Input data —
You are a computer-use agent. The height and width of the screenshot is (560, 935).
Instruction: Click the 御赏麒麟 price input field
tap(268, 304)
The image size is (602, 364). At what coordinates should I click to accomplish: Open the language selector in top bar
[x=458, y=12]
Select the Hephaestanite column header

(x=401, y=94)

---

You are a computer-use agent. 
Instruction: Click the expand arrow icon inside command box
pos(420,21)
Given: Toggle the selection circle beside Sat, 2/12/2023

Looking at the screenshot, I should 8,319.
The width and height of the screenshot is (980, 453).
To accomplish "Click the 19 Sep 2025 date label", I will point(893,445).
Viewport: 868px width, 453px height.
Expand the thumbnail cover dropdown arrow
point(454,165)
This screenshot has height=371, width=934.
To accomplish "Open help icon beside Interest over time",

---

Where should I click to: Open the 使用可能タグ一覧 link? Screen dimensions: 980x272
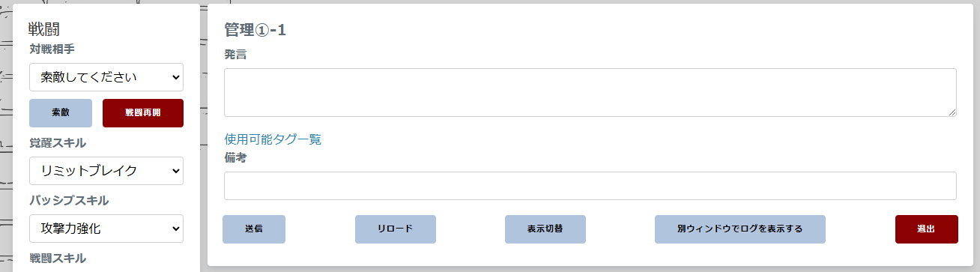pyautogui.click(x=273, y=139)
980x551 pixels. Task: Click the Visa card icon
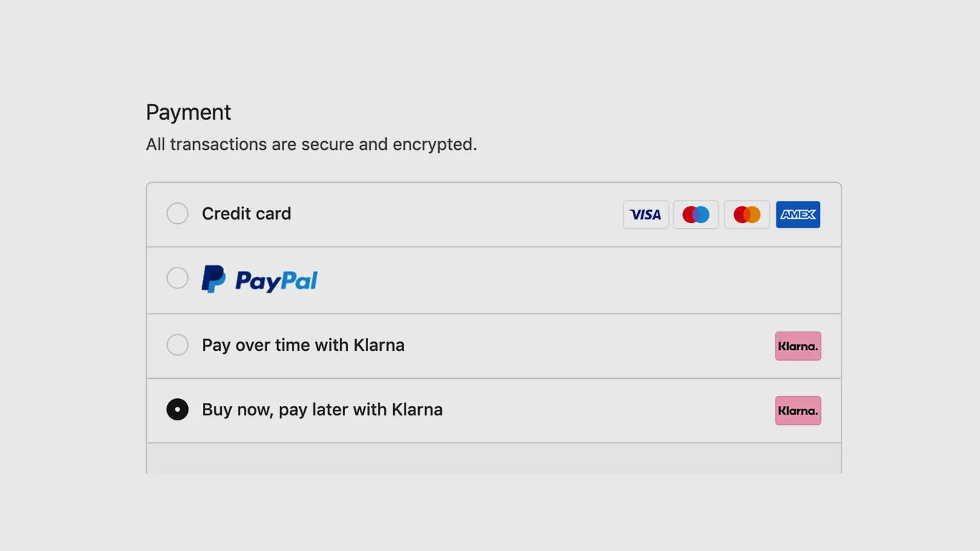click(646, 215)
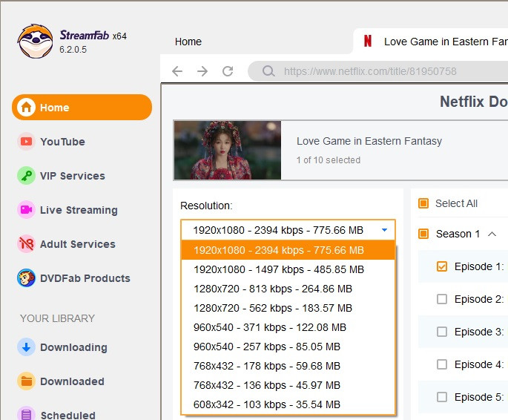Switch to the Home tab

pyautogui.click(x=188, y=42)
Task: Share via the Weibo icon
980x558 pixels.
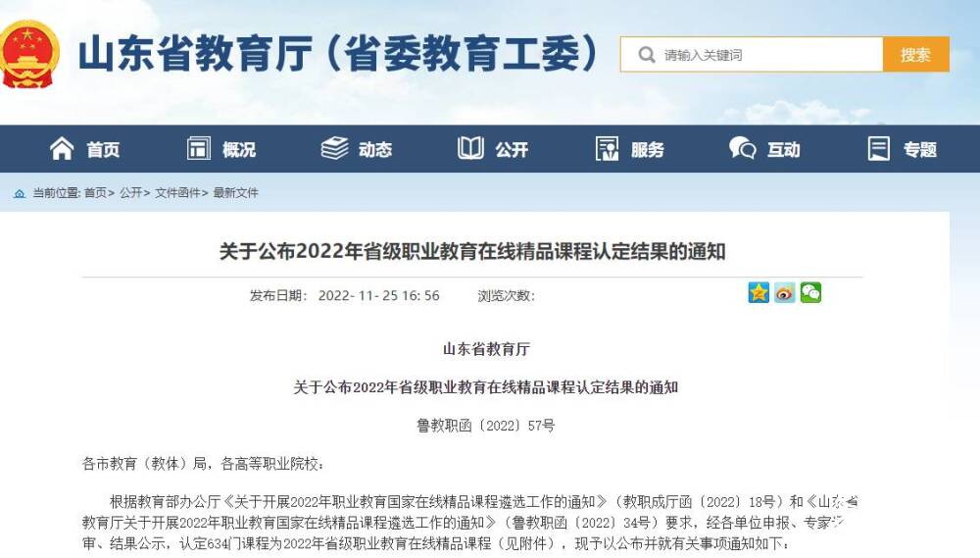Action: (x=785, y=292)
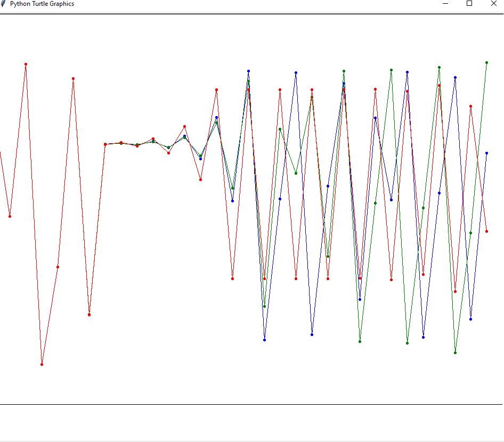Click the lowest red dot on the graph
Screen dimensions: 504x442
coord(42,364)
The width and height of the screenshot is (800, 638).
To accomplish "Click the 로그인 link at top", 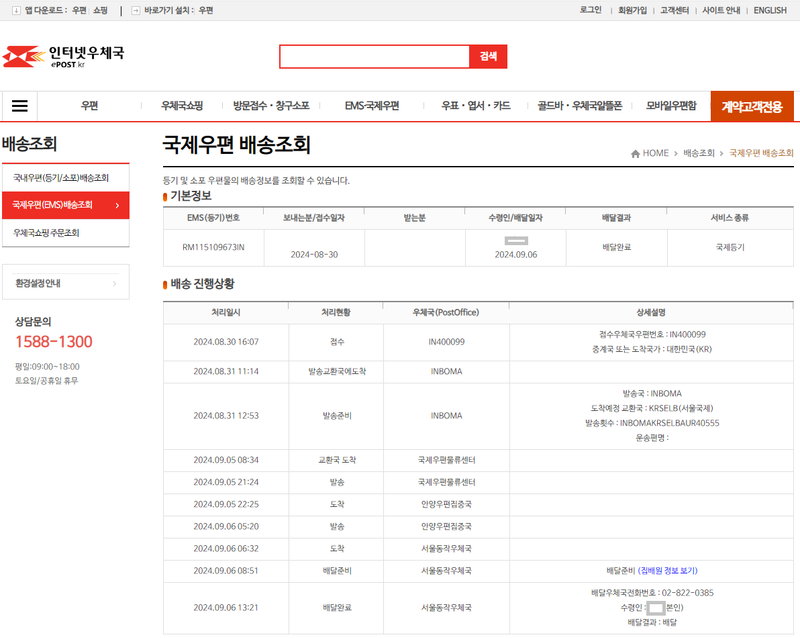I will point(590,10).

Exercise instructions — Gather each line from the listing above that holds "height".

Exercise answer —
You are a computer-use agent. The height and width of the screenshot is (560, 935).
The width and height of the screenshot is (980, 453).
Viewport: 868px width, 453px height.
This screenshot has height=371, width=934.
The width and height of the screenshot is (800, 638).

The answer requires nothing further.